Consumers will potentially notice AI most in retail. If you’re one of the people that still goes to a grocery store to buy groceries, you may notice that there are robots stocking the shelves. Much of AI’s in retail, like many other industries, will be to increase efficiencies and cut down on costs. Walmart is already introducing robots in its stores to help with cleaning and inventory management. This spurs the question, how do you regulate robots’ interactions with people in the stores and ensure that customers are essentially, safe?
Other retailers, like UK-based grocery chain Ocado, are taking this trend to the next level by eliminating the brick-and-mortar retail experience altogether. Instead, Ocado customers place orders online (or via mobile devices) which are entirely fulfilled automatically. Their distribution centres are staffed by fleets of autonomous robots who pick and package up each order for delivery. While the infrastructure requires a significant up-front investment, the ROI is immediately apparent; their workforce can work at all hours of the day, only taking breaks to recharge their batteries. Thankfully for Ocado, their success doesn’t appear to be a fleeting novelty; they have begun licensing their breakthrough technologies to other grocery chains, and have already begun deploying distribution centres in North America.
Another exciting use for AI in retail, is in smart mirrors. Smart Mirrors use technology to assess your outfit and provide suggestions to “complete the look”. Some people may find this helpful, and frankly, some people may find it creepy. It will be interesting to see whether or not these technologies actually improve the retail experience or further push people to buy online.

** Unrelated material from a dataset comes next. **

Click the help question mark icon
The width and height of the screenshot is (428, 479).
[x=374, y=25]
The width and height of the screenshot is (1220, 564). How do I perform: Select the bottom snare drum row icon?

The place everyone’s mind goes to when thinking about AI in transportation, is self-driving cars. Tesla already has an autopilot mode. An almost every automobile manufacturer is invested in AI technology surrounding self-driving cars. While fully-autonomous cars have not been approved for use in North America yet, as more manufacturers integrate self-driving technologies into their vehicles, the pressure on law makers will only increase.
Once autonomous cars become the norm, how will that impact consumers’ attitudes towards car ownership in general? Would each car’s performance really matter to consumers if they’re not actually experiencing what it feels like to drive the car? If the driving/riding experience in a self-driving sports car is virtually the same as in a family sedan, how will that affect buying decisions? How will it affect automakers’ designs when developing new models?
In addition to self-driving cars, there are many other ways in which AI will affect the transportation industry.
Self-driving cargo ships are actually expected to be operational before self-driving cars. 90% of the world’s trade is transported on the sea. Part of the reason for this is the fact that the ocean doesn’t necessarily have infrastructure and may not be as crowded as streets. So why aren’t all ships automated? The fact that there have been 448 major cruise ship accidents since 2005 illustrates the point that maybe ships would be safer if there were left in the “hands” of AI.
Whether it be self-driving cargo ships or AI assisted smart mirrors, the face of multiple industries will change due to AI. Although some jobs may be lost, others will be added. Only time will tell which stakeholders will benefit from AI, and those that will be negatively impacted. What do you think? How will AI affect your industry, or even your role?